## Listed entries
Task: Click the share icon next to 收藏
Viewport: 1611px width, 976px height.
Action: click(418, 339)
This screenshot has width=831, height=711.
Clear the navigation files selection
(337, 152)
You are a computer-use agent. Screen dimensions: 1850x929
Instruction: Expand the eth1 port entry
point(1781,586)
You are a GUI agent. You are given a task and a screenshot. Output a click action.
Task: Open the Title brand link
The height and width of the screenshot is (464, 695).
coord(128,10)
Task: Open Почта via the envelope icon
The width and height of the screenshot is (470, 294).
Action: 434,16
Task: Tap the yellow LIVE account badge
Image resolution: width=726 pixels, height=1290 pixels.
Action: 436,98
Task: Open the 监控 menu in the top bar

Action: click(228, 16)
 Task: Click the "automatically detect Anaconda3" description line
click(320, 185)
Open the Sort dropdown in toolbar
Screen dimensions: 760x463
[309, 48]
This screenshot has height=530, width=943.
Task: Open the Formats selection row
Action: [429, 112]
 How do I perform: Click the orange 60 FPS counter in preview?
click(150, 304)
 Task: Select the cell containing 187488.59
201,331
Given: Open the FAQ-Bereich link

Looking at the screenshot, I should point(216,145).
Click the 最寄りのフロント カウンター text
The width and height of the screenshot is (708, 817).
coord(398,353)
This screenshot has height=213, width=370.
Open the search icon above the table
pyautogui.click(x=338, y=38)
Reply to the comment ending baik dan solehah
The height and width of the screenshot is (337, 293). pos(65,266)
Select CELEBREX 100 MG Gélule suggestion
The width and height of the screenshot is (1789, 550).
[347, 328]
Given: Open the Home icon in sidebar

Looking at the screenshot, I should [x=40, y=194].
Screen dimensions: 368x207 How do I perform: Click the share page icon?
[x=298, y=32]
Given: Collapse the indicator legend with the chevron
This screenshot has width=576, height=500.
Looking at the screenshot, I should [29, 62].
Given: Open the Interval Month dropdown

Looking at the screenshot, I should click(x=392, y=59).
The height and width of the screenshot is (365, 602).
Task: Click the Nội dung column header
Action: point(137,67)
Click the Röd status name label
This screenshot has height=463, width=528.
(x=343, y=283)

## To be done
Reproduce the entries above character for character, starting at the line that contains "Select CELEBREX 100 MG Gélule suggestion" and ending with the last line of the entries.

## Exercise output
Select CELEBREX 100 MG Gélule suggestion
The width and height of the screenshot is (1789, 550).
[347, 328]
Given: Open the Home icon in sidebar

Looking at the screenshot, I should [x=40, y=194].
Screen dimensions: 368x207 How do I perform: Click the share page icon?
[x=298, y=32]
Given: Collapse the indicator legend with the chevron
This screenshot has width=576, height=500.
Looking at the screenshot, I should [29, 62].
Given: Open the Interval Month dropdown

Looking at the screenshot, I should click(x=392, y=59).
The height and width of the screenshot is (365, 602).
Task: Click the Nội dung column header
Action: point(137,67)
Click the Röd status name label
This screenshot has height=463, width=528.
(x=343, y=283)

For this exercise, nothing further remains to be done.